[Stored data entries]
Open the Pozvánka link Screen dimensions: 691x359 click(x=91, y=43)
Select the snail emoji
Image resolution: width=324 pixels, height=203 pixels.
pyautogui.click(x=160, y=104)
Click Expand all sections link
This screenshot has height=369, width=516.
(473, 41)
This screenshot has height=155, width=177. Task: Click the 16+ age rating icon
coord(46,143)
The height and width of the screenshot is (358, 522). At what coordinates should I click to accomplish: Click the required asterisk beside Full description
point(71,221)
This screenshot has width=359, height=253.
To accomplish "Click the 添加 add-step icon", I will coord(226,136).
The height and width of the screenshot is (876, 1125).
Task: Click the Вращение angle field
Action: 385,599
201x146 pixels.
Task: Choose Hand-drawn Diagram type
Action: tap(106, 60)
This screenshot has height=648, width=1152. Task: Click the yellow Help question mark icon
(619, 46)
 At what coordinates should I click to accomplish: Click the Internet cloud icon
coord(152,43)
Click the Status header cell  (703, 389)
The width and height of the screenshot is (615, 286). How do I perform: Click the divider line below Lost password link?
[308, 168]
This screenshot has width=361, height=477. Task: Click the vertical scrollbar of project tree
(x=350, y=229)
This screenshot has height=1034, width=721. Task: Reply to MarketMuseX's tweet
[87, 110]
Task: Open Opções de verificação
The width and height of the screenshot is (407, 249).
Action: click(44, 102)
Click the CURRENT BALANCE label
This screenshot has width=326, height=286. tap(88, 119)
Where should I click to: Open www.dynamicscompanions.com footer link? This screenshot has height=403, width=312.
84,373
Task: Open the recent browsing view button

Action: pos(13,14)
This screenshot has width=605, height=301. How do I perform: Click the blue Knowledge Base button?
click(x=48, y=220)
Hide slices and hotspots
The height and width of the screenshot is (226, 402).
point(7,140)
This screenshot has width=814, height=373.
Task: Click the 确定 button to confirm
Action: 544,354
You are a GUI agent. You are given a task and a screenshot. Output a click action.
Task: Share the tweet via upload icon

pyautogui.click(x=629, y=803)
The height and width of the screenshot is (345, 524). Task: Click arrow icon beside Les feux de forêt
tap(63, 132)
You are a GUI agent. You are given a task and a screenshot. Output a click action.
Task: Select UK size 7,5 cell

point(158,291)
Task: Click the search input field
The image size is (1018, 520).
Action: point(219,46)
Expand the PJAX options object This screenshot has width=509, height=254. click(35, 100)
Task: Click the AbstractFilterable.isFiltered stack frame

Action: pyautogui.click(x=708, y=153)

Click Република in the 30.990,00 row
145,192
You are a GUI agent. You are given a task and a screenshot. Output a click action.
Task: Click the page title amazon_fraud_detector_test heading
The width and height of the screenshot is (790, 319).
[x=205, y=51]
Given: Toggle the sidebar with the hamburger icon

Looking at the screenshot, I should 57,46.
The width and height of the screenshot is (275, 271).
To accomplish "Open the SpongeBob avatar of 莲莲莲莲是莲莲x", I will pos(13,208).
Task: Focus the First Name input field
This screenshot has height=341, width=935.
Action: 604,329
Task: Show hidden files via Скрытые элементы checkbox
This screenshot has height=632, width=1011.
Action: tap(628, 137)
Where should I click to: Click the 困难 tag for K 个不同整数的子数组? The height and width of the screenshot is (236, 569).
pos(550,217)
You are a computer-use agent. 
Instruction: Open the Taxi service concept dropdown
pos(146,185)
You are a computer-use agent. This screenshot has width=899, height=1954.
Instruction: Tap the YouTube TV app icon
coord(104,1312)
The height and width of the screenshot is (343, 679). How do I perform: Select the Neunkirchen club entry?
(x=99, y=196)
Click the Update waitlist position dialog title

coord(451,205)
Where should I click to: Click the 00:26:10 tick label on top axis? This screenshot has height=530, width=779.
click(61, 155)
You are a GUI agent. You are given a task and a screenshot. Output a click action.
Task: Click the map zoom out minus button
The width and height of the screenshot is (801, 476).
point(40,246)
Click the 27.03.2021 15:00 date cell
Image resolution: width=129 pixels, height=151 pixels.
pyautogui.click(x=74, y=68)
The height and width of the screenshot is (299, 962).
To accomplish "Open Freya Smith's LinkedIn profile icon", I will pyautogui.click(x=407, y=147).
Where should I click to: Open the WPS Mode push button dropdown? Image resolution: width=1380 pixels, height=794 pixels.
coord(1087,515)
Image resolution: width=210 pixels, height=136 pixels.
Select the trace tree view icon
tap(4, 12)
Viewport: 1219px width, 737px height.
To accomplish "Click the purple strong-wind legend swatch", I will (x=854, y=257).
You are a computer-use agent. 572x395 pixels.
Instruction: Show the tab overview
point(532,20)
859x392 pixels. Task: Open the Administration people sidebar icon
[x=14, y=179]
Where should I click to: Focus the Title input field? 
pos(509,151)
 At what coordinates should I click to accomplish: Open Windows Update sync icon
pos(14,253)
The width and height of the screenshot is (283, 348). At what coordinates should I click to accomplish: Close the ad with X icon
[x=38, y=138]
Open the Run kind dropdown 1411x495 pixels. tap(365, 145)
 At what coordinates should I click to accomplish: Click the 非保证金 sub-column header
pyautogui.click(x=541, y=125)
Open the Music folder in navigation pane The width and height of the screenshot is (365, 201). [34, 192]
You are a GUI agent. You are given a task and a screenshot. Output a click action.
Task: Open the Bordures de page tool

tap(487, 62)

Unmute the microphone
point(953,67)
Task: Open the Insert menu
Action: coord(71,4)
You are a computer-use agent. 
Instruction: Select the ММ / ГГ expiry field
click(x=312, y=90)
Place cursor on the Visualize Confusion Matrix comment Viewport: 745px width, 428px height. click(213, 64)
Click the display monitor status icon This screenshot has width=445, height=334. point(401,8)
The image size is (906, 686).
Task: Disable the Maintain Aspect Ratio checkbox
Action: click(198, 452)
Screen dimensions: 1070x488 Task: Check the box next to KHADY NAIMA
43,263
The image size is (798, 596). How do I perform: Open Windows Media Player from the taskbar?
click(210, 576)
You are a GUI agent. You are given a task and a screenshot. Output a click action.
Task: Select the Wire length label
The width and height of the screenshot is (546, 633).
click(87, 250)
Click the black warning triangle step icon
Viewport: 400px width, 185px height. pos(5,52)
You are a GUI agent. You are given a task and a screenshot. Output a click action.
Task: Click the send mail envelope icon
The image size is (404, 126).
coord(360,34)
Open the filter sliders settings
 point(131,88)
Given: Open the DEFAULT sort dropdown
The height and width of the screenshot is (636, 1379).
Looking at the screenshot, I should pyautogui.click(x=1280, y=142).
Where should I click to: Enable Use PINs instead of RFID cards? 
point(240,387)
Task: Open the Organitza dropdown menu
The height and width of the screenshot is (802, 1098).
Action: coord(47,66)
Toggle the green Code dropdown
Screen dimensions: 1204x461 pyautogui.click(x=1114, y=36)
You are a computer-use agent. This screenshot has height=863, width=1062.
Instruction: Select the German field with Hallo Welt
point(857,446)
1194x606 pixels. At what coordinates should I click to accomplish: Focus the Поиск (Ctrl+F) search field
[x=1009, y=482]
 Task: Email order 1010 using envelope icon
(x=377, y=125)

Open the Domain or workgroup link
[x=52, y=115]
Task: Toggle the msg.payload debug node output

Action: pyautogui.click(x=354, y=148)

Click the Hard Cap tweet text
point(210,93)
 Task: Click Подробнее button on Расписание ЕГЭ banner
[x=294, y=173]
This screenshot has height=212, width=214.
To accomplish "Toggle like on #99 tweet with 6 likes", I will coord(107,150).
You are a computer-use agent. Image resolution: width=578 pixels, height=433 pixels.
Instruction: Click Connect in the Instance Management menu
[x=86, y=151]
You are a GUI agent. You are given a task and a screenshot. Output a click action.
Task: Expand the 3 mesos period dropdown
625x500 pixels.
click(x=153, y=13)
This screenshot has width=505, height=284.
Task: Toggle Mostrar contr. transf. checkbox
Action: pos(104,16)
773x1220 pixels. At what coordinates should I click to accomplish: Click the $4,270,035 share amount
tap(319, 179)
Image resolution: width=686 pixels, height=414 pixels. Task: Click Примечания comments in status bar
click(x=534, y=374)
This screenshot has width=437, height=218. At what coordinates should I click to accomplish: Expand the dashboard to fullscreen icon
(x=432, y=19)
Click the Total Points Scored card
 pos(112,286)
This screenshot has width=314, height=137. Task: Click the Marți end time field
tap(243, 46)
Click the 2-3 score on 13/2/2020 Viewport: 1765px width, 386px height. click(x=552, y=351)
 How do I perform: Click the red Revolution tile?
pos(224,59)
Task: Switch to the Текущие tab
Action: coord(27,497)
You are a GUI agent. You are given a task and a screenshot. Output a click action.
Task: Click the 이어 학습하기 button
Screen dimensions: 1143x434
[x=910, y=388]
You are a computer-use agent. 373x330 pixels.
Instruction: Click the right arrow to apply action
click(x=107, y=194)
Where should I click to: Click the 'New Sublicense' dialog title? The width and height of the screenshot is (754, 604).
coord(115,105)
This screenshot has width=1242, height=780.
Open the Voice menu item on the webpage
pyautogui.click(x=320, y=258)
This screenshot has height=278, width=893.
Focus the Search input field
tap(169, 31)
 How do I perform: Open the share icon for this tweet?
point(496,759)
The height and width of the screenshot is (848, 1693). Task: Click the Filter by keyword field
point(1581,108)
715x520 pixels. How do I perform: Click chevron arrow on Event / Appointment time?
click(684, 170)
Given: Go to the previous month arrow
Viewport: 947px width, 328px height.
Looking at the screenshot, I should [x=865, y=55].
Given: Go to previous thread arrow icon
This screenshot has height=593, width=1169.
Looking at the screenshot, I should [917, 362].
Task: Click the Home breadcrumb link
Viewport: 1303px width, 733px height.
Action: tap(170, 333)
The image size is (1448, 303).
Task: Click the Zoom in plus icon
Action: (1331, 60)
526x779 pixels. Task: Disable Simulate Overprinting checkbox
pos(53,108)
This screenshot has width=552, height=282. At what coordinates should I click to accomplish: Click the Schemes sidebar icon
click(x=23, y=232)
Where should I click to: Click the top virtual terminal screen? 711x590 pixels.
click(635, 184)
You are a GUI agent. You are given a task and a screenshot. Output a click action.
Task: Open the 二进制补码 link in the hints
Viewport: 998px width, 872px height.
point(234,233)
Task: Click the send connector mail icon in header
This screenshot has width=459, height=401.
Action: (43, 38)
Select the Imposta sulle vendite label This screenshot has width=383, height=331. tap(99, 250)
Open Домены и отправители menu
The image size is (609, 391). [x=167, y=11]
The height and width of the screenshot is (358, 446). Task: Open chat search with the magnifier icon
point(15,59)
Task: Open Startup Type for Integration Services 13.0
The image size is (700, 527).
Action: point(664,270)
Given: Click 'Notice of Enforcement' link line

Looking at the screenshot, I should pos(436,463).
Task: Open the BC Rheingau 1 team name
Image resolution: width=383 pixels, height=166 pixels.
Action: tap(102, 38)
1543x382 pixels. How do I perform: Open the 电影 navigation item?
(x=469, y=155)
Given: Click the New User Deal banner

* _What is expected_:
For the entries above, transcribe precisely the lines from the one with "Task: Open the 二进制补码 link in the hints" through the end, including both.

* _Final answer_:
Task: Open the 二进制补码 link in the hints
Viewport: 998px width, 872px height.
point(234,233)
Task: Click the send connector mail icon in header
This screenshot has width=459, height=401.
Action: (43, 38)
Select the Imposta sulle vendite label This screenshot has width=383, height=331. tap(99, 250)
Open Домены и отправители menu
The image size is (609, 391). [x=167, y=11]
The height and width of the screenshot is (358, 446). Task: Open chat search with the magnifier icon
point(15,59)
Task: Open Startup Type for Integration Services 13.0
The image size is (700, 527).
Action: point(664,270)
Given: Click 'Notice of Enforcement' link line

Looking at the screenshot, I should pos(436,463).
Task: Open the BC Rheingau 1 team name
Image resolution: width=383 pixels, height=166 pixels.
Action: tap(102, 38)
1543x382 pixels. How do I perform: Open the 电影 navigation item?
(x=469, y=155)
Given: Click the New User Deal banner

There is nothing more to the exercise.